雪が消えたばかりの朝の空気はピンと張りつめて、きりきりと頬に痛い。山はまだ真っ白
な雪が覆っているし、平地もそこここに残雪の山が築かれている。目に映る景色はどれも
寒々しいが、けれど早春の気配もどこかにあって、気持ちはなんだか暖かい。
雪が消えたばかりでどこにもまだ春の気配は感じられないが、しかし田んぼの畔のあた
りに微かに緑の色がさしている。雪の下で芽を伸ばし、今かいまかと待ち構えていた草の
喜びの姿なのかもしれない。人々も3人、5人残雪の庭に出てなにやらお喋りに夢中。
雪解けにイの一番に姿を現す蕗の薹は、田んぼの畔にはまだ見えないけれど、どこか日
当たりのいい川辺には、もうあの輝くばかりの緑を乗せた頭を、出しているのかもしれな
い。あとで探してみようと思う。川面の水は雪解けを流して、少し笹濁りだろう。
雪が解けた田んぼには、去年の刈入れの株が黒くにょっきりと頭をもたげ、傍の小川に
はきれいに澄んだ水がちょろちょろと流れる。向かいに見える巨大な茅葺はすっかり全身
を露わにして、雨戸を開け放たれた向こうの、白い障子が眩しいようだ。
雪が解けたばかりの今、この里の景色を見て、花に埋め尽くされた光景を想像するのは
難しい。
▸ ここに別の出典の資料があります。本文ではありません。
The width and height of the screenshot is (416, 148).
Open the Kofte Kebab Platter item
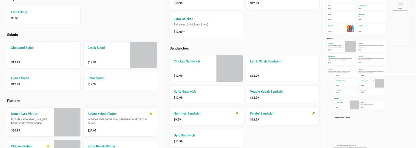(120, 145)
しかしもう間もなく、野は緑に覆われ、梅が咲き、桃が咲き、桜や木蓮、辛夷もみ
~んな同時に咲いて、日が煌めき、温かい風が通り抜けてゆくことだろうと思う。
それは、長い間雪に閉じ込められる地方の、またとない喜びであるはずだし、あらゆる
命が蘇るような生気にあふれる喜びであるのだろう。そういう喜びは、ただその辺りに転
がっているわけではなく、ヒトが見つけ出し、掘起こして感じるものなのかもしれない。